Stored items from a collection
*-*-*
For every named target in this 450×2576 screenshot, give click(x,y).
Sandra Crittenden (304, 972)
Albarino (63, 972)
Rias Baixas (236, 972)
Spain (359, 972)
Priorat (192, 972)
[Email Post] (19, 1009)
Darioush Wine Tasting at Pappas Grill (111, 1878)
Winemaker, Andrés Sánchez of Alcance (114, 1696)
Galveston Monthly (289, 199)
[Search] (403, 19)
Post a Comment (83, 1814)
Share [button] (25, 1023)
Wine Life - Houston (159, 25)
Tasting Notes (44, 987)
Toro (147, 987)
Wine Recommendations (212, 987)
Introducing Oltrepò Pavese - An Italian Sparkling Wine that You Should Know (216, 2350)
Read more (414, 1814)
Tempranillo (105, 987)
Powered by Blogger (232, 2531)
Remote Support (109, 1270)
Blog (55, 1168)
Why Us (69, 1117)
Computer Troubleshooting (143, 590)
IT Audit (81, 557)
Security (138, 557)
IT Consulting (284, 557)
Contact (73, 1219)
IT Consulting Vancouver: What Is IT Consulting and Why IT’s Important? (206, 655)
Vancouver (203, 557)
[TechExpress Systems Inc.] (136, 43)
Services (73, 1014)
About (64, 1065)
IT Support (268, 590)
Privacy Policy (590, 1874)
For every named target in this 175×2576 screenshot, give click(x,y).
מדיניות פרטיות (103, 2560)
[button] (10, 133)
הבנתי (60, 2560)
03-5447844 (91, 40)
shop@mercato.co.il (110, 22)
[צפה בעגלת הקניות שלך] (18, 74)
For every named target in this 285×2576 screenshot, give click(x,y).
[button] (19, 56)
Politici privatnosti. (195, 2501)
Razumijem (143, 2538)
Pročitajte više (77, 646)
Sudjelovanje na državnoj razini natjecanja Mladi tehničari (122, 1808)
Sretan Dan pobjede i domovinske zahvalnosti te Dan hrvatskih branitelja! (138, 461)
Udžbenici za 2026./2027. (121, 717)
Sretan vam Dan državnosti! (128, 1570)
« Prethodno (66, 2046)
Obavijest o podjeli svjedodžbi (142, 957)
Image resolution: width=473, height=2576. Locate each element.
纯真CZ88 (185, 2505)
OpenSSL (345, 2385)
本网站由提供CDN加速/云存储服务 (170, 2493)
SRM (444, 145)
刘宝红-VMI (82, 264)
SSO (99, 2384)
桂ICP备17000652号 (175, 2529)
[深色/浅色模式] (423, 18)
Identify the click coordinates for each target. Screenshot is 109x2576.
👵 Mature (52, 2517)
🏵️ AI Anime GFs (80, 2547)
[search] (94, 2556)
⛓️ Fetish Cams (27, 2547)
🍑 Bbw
*-*-*
- **Task to complete**
Copy each line above containing the string "every".

- **Your solution**
For every named target in this 450×2576 screenshot, give click(x,y).
For every named target in this 175×2576 screenshot, give click(x,y).
For every named target in this 285×2576 screenshot, give click(x,y).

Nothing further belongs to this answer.